Stored items from a collection:
────

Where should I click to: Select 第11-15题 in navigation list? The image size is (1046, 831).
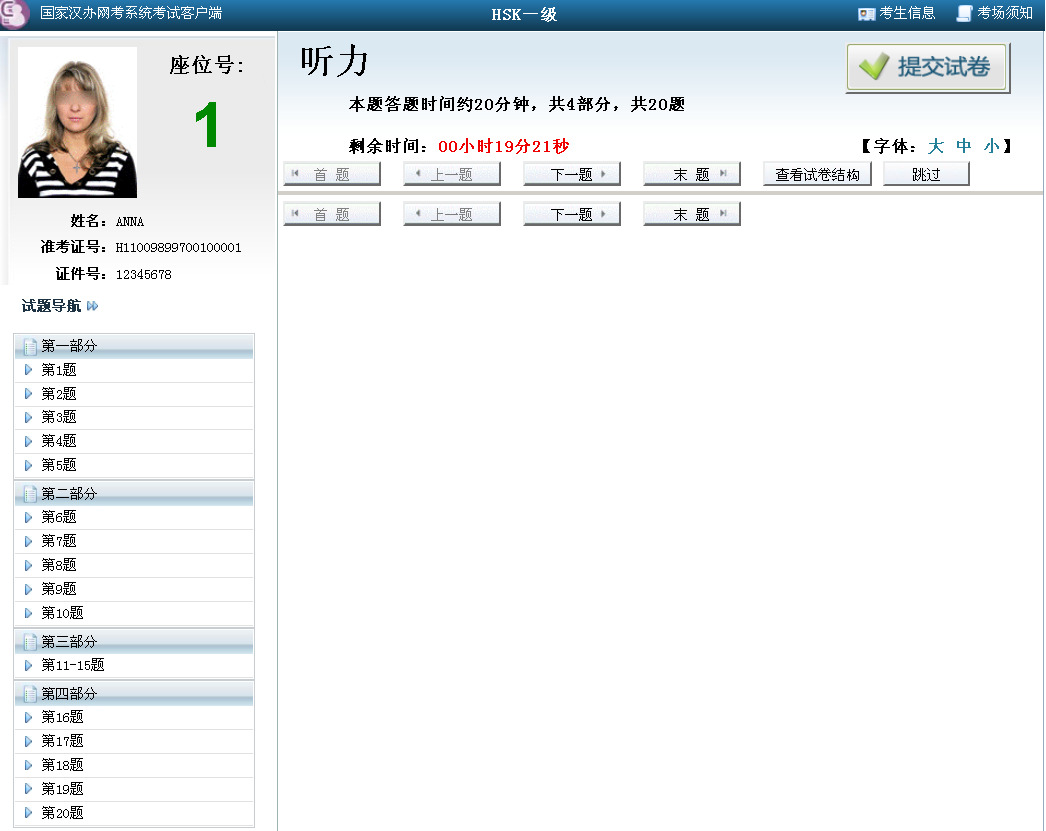pyautogui.click(x=73, y=665)
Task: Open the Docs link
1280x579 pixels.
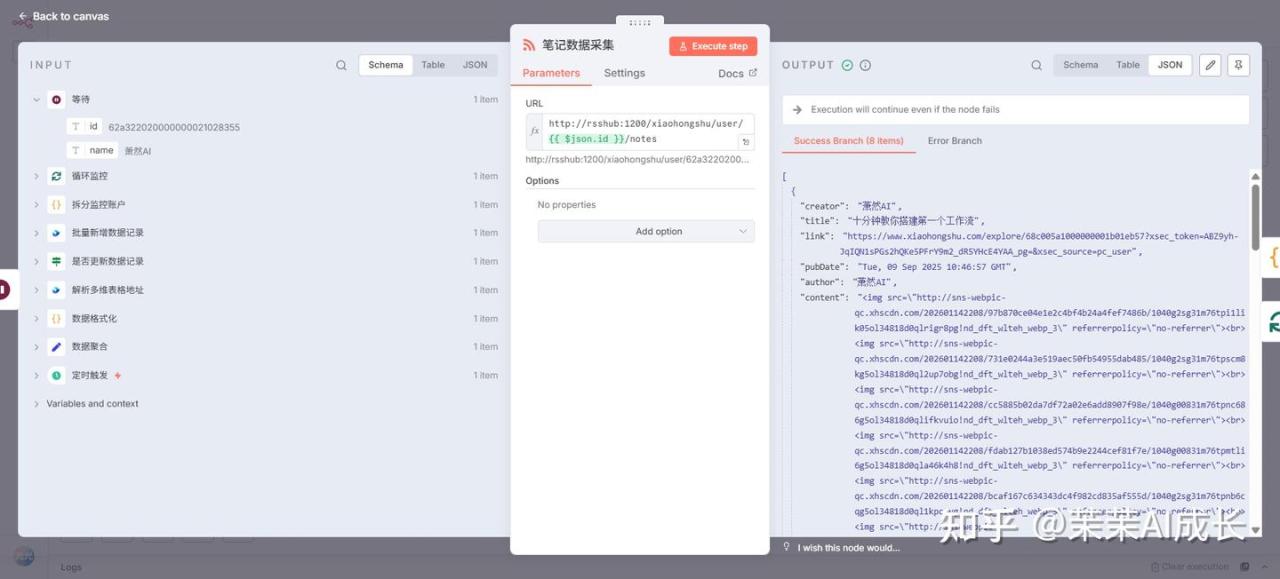Action: pos(737,73)
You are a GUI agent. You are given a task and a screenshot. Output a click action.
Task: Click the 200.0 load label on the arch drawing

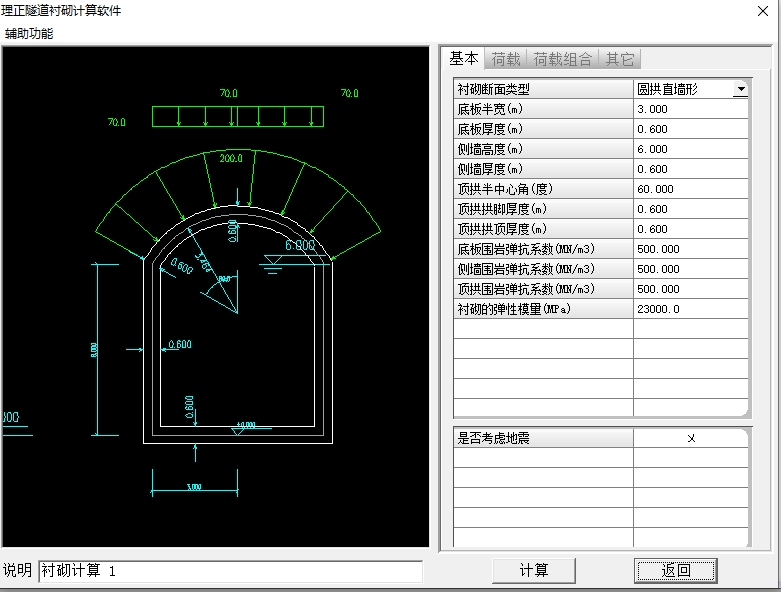pyautogui.click(x=231, y=159)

────

§ Exercise brief:
Rewrite the lines of the records above as a JSON list of strings, one string per line, skipping blank lines and omitting the pictures.

§ Task response:
[
  "Where should I click to: Select 第11-15题 in navigation list? The image size is (1046, 831).",
  "pyautogui.click(x=73, y=665)",
  "Task: Open the Docs link",
  "1280x579 pixels.",
  "Action: pos(737,73)",
  "You are a GUI agent. You are given a task and a screenshot. Output a click action.",
  "Task: Click the 200.0 load label on the arch drawing",
  "pyautogui.click(x=231, y=159)"
]